(Collected data rows)
- - -

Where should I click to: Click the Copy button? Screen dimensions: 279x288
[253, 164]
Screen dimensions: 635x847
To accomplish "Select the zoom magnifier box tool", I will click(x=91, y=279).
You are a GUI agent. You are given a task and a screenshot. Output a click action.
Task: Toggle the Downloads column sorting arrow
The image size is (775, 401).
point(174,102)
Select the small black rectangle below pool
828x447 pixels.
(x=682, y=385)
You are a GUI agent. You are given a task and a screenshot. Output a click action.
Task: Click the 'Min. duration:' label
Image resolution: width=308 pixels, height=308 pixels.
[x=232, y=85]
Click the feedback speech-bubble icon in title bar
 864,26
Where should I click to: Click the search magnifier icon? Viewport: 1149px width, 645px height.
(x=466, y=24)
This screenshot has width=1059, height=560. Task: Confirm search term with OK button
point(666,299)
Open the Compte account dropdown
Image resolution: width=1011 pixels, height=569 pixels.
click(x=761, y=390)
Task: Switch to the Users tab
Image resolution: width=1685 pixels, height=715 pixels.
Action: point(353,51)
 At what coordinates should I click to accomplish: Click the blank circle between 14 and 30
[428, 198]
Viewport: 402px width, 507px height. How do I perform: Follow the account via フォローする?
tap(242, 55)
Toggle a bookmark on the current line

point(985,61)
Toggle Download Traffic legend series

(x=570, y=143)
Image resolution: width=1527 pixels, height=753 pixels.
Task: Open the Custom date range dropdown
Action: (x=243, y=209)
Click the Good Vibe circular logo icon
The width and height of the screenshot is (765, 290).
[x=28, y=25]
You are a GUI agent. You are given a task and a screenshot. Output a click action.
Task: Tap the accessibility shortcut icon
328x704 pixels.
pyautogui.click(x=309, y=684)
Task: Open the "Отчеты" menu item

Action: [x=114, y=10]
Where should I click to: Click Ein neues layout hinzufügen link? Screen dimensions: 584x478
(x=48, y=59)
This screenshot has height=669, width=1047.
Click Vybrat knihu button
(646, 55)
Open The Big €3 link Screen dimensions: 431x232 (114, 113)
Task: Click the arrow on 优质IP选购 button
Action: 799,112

- - -

## DO THIS
Transcribe all of the rows above word for word, with nothing left out or changed.

## WRITTEN ANSWER
Where should I click to: Click the Copy button? Screen dimensions: 279x288
[253, 164]
Screen dimensions: 635x847
To accomplish "Select the zoom magnifier box tool", I will click(x=91, y=279).
You are a GUI agent. You are given a task and a screenshot. Output a click action.
Task: Toggle the Downloads column sorting arrow
The image size is (775, 401).
point(174,102)
Select the small black rectangle below pool
828x447 pixels.
(x=682, y=385)
You are a GUI agent. You are given a task and a screenshot. Output a click action.
Task: Click the 'Min. duration:' label
Image resolution: width=308 pixels, height=308 pixels.
[x=232, y=85]
Click the feedback speech-bubble icon in title bar
 864,26
Where should I click to: Click the search magnifier icon? Viewport: 1149px width, 645px height.
(x=466, y=24)
This screenshot has width=1059, height=560. Task: Confirm search term with OK button
point(666,299)
Open the Compte account dropdown
Image resolution: width=1011 pixels, height=569 pixels.
click(x=761, y=390)
Task: Switch to the Users tab
Image resolution: width=1685 pixels, height=715 pixels.
Action: point(353,51)
 At what coordinates should I click to accomplish: Click the blank circle between 14 and 30
[428, 198]
Viewport: 402px width, 507px height. How do I perform: Follow the account via フォローする?
tap(242, 55)
Toggle a bookmark on the current line

point(985,61)
Toggle Download Traffic legend series

(x=570, y=143)
Image resolution: width=1527 pixels, height=753 pixels.
Task: Open the Custom date range dropdown
Action: (x=243, y=209)
Click the Good Vibe circular logo icon
The width and height of the screenshot is (765, 290).
[x=28, y=25]
You are a GUI agent. You are given a task and a screenshot. Output a click action.
Task: Tap the accessibility shortcut icon
328x704 pixels.
pyautogui.click(x=309, y=684)
Task: Open the "Отчеты" menu item

Action: [x=114, y=10]
Where should I click to: Click Ein neues layout hinzufügen link? Screen dimensions: 584x478
(x=48, y=59)
This screenshot has height=669, width=1047.
Click Vybrat knihu button
(646, 55)
Open The Big €3 link Screen dimensions: 431x232 (114, 113)
Task: Click the arrow on 优质IP选购 button
Action: 799,112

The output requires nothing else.